Matanurani, Jakarta – Beberapa waktu lalu, Otoritas Jasa Keuangan (OJK) telah merilis peraturan terkait penawaran efek melalui layanan urun dana berbasis teknologi atau securities crowdfunding (SCF). Dalam perkembangannya, Otoritas Jasa Keuangan mengakui dengan adanya SCF ini faktanya mampu membantu para UMKM untuk tetap survive meski pandemi Covid-19 melanda.
Kepala Eksekutif Pengawas Pasar Modal OJK, Hoesen menyebutkan pada awalnya kegiatan fintech crowdfunding ini diatur dalam POJK Nomor 37 tahun 2018 tentang Layanan Urun Dana Melalui Penawaran Saham Berbasis Teknologi Informasi atau sering disebut Equity Crowdfunding/ECF.
“Namun setelah kami evaluasi, kegiatan ECF ini ternyata masih memiliki banyak keterbatasan. Diantaranya jenis pelaku usaha harus berbadan hukum PT dan jenis Efek yang dapat ditawarkan hanya berupa saham,” tuturnya pada saat Webinar Securities Crowdfunding-Alternatif Pendanaan UMKM di Jakarta, Selasa (8/6).
Lebih lanjut Hoesen menyampaikan sampai akhir Desember 2020 lalu, jumlah penerbit/ pelaku UMKM yang memanfaatkan Equity Crowd Funding (ECF) dari 4 penyelenggara, baru mencapai 129 Penerbit (perusahaan) dengan jumlah dana yang dihimpun mencapai Rp191,2 miliar.
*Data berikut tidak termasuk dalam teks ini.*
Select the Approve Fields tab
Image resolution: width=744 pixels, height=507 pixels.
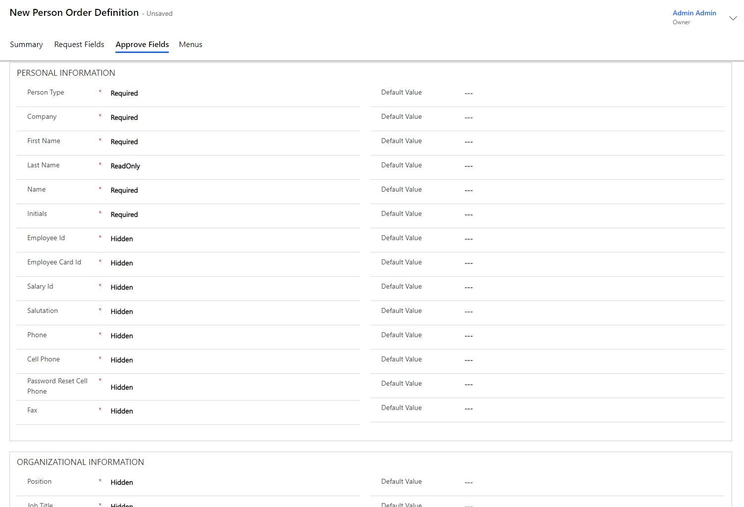point(142,45)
“Jika dibandingkan dengan total jumlah UMKM yang ada di Indonesia berdasarkan data yang didapat oleh Kementerian Koperasi dan UKM tahun 2018 telah mencapai 64 juta pelaku usaha, Maka jumlah penerbit ECF tersebut masih terbilang sangat sedikit,” ucapnya.
Oleh karena itu, tambahnya, berkaca dari evaluasi yang telah dilakukan, khususnya terkait dukungan OJK terhadap UMKM. Maka OJK pada akhirnya memutuskan untuk mencabut POJK Nomor 37 tahun 2018 dan menggantinya dengan POJK Nomor 57 tahun 2020.
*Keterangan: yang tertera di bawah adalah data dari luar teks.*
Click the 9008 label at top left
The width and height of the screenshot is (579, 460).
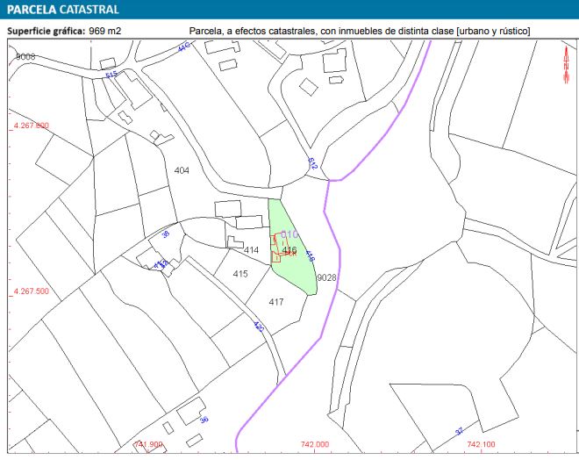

“Perubahan ketentuan ini bertujuan untuk memperluas jenis pelaku usaha yang dapat terlibat, dari sebelumnya hanya berbadan hukum PT, sekarang meliputi juga badan usaha seperti CV, Firma, dan Koperasi. Selain itu POJK 57 tersebut juga memperluas jenis Efek yang dapat ditawarkan, dari sebelumnya hanya berupa saham, sekarang diperluas menjadi Efek berupa Obligasi dan Sukuk,” paparnya.
Di samping memberikan kemudahan dari sisi penerbit (UMKM), kebijakan ini juga diharapkan dapat memberikan kesempatan luas bagi para investor ritel. Khususnya yang berdomisili di daerah kedudukan UMKM yang menerbitkan SCF untuk turut berkontribusi untuk pengembangan ekonomi di daerahnya masing-masing.
“Pasca diterbitkannya POJK Nomor 57 tahun 2020, hingga 31 Mei 2021 kemarin, total penyelenggara sudah bertambah menjadi 5. Di samping itu, jumlah penerbit/pelaku UMKM yang memanfaatkan Equity Crowd Funding (ECF) juga mengalami pertumbuhan sebesar 17,05% (ytd) menjadi 151 penerbit,” ucapnya.
Sedangkan jumlah dana yang berhasil dihimpun, lanjutnya, juga mengalami peningkatan sebesar 43,02% (ytd) menjadi sebesar Rp273,47 miliar. Dari sisi pemodal juga mengalami pertumbuhan sebesar 49,06% (ytd), dari sebelumnya per 31 Desember 2020 hanya berjumlah 22.341, menjadi sebanyak 33.302 investor.(Aku).